I'm a social person, and there are times this is very difficult. It's hardest when something major happened the night before -- like the Super Bowl or a major news event -- as I have nobody to talk to over the water cooler.

2. It's easy to get distracted

After nearly five years of working from home, I'm pretty disciplined when it comes to getting work done. That, however, does not mean that it's always easy.

My cats are at my house, and they don't really understand the concept of a work day. The same is true for my Xbox and Kindle, and the pile of magazines I've been hoping to read. It's very easy to get distracted, whether it be by something fun or something more mundane like laundry.

3. Your family may take advantage

Your loved ones may not really understand that working at home is still working. Yes, you can open the door for the plumber, but you may not have time to do more than that. You also may not have time to drop people off at the airport or take them to doctors' appointments.
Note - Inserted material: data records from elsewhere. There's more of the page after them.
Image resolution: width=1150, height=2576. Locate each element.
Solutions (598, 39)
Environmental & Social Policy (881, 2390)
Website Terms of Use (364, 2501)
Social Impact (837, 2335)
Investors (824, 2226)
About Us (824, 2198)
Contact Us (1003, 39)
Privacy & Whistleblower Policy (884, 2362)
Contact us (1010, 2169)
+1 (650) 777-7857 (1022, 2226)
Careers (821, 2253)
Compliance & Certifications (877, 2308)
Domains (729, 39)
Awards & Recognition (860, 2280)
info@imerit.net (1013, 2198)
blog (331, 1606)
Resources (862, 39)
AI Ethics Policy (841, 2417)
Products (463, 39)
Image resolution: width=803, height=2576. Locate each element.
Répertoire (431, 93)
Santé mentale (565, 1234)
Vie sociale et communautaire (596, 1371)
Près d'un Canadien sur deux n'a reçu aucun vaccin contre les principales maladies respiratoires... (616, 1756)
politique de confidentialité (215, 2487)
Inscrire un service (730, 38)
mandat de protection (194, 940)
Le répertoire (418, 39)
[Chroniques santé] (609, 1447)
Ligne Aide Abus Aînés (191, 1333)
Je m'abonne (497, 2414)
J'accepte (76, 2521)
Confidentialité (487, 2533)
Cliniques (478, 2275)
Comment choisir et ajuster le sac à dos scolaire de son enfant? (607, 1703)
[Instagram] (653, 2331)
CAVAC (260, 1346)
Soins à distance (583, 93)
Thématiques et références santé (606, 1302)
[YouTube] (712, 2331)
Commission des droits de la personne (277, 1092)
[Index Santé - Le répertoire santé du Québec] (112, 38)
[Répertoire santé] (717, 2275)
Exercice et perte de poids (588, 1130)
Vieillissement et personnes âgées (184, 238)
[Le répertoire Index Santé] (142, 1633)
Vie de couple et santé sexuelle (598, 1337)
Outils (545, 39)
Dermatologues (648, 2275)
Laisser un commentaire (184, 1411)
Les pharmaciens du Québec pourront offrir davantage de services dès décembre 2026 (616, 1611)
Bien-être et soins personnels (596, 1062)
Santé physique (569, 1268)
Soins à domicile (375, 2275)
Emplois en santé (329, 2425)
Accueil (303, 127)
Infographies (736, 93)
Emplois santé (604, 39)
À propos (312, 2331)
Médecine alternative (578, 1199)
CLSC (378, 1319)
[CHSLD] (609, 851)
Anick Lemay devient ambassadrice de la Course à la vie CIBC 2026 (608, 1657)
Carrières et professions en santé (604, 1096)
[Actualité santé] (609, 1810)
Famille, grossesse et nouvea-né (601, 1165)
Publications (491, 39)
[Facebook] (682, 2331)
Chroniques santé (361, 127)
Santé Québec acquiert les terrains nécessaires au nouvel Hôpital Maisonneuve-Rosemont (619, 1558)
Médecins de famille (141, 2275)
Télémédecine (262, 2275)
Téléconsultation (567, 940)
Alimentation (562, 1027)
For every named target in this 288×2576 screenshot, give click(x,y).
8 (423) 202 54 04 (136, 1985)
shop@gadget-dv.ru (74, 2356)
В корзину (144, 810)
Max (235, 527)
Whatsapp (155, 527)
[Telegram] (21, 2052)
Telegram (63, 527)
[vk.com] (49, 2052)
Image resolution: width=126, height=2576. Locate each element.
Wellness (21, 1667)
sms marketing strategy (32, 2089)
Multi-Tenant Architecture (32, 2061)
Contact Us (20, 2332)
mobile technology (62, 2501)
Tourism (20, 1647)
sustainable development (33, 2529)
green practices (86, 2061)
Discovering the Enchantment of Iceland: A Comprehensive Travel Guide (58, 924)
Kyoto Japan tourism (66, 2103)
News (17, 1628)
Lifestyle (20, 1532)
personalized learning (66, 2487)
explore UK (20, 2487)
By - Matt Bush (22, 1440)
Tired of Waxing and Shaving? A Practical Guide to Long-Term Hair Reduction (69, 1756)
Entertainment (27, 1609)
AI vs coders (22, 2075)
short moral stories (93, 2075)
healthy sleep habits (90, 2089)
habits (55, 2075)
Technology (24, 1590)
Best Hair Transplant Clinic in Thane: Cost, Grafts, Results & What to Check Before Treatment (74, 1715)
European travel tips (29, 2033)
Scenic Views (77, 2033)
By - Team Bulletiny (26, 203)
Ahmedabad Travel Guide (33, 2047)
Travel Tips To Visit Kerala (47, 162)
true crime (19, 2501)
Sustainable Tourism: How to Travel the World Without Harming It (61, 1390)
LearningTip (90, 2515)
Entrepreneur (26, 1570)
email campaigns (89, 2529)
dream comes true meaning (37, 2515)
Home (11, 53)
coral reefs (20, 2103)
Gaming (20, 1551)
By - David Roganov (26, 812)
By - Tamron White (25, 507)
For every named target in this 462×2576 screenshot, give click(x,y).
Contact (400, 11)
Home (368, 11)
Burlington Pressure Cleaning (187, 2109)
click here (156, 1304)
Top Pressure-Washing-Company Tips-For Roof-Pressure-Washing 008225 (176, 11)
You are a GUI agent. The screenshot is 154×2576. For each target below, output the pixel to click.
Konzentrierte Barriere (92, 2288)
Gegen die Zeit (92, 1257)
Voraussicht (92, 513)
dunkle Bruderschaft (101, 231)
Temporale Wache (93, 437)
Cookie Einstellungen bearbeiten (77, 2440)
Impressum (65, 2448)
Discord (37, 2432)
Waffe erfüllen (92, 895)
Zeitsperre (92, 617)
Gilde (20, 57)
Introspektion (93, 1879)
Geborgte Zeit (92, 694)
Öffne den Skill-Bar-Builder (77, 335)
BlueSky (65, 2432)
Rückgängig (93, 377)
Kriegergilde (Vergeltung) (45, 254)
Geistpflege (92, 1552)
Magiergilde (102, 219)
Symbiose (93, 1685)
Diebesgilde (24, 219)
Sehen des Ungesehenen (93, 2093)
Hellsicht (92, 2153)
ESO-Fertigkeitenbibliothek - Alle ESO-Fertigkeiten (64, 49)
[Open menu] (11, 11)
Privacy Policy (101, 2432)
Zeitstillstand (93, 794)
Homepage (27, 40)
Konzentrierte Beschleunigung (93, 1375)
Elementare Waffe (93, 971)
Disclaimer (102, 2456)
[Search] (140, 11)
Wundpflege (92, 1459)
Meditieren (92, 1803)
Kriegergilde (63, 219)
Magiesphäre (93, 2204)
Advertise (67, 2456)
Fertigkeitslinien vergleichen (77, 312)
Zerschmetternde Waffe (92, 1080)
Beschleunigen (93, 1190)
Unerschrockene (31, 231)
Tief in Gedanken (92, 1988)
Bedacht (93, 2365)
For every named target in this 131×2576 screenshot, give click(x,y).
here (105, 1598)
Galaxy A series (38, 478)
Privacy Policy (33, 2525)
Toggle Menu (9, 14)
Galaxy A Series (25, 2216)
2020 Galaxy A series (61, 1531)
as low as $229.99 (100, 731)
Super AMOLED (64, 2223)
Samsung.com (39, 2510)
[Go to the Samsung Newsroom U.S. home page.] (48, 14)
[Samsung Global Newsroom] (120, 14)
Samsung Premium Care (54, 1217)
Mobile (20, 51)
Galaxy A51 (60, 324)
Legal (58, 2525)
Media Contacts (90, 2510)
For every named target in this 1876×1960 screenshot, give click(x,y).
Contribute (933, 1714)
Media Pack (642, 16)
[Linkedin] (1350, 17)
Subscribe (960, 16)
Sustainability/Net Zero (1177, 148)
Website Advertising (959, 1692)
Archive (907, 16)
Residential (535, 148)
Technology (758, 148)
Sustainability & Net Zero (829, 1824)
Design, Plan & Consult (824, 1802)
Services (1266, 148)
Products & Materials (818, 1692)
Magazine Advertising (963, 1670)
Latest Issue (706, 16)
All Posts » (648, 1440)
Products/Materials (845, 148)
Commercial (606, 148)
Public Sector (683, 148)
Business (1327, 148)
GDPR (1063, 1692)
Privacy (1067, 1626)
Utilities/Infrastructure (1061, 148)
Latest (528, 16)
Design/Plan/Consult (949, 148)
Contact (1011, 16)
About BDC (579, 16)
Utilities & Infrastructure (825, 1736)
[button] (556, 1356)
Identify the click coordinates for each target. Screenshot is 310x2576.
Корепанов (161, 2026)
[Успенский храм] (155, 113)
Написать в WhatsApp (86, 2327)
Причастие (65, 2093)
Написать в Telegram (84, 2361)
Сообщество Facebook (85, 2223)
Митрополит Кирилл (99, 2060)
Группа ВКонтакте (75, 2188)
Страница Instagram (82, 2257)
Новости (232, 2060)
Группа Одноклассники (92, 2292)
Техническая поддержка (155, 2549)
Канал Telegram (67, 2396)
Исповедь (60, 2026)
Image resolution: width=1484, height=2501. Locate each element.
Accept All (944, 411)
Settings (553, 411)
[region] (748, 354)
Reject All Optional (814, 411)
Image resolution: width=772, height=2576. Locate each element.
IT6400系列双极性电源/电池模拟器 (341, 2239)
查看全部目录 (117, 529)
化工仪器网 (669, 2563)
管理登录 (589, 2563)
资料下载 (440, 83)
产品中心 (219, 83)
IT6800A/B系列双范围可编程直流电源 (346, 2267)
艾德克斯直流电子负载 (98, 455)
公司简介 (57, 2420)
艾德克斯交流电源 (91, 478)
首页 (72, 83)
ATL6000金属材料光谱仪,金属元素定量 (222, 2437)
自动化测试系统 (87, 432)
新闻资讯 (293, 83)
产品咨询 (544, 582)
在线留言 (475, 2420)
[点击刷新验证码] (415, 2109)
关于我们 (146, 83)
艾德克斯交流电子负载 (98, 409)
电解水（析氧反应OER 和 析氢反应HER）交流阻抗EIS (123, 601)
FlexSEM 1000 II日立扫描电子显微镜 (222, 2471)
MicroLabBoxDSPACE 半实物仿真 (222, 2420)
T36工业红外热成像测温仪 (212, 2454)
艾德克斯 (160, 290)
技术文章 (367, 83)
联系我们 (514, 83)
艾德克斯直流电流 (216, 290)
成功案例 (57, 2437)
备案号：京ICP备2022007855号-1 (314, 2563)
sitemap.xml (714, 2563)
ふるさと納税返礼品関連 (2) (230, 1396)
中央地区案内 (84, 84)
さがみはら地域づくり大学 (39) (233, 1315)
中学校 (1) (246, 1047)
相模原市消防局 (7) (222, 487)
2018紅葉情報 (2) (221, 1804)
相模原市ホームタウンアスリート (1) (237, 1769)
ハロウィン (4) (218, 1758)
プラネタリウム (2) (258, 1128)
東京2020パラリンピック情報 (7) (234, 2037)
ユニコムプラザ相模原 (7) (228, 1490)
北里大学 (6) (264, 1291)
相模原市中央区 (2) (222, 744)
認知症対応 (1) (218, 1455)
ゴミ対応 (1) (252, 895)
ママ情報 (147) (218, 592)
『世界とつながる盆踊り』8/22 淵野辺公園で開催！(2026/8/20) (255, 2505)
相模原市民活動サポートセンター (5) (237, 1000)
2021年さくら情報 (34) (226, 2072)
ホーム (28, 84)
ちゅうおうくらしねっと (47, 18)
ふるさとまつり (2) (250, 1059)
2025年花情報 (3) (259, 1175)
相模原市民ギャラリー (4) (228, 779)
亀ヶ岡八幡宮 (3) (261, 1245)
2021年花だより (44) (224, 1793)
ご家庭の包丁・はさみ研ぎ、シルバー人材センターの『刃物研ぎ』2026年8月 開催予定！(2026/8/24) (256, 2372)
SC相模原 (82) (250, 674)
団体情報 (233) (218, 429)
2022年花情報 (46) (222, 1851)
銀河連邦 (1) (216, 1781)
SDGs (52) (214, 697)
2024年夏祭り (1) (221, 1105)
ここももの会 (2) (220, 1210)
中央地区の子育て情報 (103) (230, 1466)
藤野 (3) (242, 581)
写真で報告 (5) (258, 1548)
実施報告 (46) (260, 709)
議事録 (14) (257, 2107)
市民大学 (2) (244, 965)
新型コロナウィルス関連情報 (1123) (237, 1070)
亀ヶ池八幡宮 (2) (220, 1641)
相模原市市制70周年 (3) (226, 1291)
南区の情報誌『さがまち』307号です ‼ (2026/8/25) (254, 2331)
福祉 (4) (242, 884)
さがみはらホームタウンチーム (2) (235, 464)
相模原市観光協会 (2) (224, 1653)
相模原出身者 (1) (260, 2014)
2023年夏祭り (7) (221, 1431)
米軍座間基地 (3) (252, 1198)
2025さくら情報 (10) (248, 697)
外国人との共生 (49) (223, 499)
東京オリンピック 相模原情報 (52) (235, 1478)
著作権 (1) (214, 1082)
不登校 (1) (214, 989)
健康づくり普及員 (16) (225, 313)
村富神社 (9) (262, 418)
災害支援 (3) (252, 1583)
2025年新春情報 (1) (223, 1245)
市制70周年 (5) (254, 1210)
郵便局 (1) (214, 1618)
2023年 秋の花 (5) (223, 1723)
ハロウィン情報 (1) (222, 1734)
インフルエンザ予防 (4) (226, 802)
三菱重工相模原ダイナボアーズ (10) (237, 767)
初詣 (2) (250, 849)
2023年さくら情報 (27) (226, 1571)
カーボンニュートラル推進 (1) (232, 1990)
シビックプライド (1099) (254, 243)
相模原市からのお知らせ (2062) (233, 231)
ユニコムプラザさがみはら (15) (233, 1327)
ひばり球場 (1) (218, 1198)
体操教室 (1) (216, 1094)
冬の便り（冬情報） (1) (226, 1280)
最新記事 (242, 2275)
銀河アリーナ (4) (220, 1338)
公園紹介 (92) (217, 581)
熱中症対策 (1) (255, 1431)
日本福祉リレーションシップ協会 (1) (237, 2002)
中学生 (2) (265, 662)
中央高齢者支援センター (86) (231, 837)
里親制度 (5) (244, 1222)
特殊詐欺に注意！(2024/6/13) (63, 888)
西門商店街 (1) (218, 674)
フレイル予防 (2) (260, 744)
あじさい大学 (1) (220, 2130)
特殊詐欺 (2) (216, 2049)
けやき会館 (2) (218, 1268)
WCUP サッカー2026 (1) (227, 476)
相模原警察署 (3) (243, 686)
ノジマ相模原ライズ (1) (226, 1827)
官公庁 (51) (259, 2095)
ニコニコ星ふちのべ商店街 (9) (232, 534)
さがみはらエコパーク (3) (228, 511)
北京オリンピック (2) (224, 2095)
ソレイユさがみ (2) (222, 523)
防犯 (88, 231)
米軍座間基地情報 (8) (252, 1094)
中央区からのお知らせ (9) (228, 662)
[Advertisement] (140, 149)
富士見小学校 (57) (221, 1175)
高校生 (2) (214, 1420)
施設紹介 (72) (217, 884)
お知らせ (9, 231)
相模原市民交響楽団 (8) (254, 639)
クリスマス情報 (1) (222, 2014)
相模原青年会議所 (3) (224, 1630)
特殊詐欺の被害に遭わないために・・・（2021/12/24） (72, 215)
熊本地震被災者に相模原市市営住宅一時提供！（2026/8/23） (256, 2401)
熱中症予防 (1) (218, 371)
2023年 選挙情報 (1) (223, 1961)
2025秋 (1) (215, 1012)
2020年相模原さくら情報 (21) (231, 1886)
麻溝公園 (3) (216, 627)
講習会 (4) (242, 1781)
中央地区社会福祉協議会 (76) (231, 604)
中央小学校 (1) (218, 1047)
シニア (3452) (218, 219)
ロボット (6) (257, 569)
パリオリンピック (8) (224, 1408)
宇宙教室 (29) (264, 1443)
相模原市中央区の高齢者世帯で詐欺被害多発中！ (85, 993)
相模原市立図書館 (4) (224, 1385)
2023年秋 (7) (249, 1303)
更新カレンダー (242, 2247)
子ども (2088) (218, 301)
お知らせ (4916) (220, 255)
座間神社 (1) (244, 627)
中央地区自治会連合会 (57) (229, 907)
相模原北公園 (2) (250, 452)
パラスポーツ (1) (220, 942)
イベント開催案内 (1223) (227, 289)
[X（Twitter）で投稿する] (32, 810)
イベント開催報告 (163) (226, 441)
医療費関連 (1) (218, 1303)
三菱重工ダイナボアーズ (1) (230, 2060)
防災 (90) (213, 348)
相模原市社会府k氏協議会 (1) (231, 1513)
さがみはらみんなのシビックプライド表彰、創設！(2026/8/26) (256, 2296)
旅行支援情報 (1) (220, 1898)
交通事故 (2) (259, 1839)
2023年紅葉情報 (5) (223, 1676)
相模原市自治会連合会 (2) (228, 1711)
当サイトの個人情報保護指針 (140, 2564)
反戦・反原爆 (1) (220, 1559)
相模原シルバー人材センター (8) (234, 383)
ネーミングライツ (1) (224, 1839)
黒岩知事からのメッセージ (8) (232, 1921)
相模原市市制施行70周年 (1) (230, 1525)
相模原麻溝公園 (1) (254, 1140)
That won't stop people from asking. To those who work traditional jobs, working from home seems like endless freedom. They may not see how asking you to drop the dry cleaning off or take care of some other household task actually is the same imposition it would be on someone working from an office.

4. You're sort of always at work

My home is my office and my office is my home. Because of that, it's actually very hard to separate the two, and it's easy to get sucked back into work by an email or a Slack message.

In some ways I'm never at work -- and in others, I'm always there. That can create problems in my personal life, as there are times when my wife and son are home that they don't get my full attention.

Can you make it work?

For me, the flexibility of working from home trumps all of the negatives. I would like to be around people more, but I love that I can hit the pool or the beach most days just by shifting my hours around. I also like never having to get even mildly dressed up, and being able to swap a long couple of days or a weekend day for a random weekday off.

Before you make the leap to being an at-home worker, consider whether you can handle it. It's great for the people who can make it work, but it's certainly not for everyone.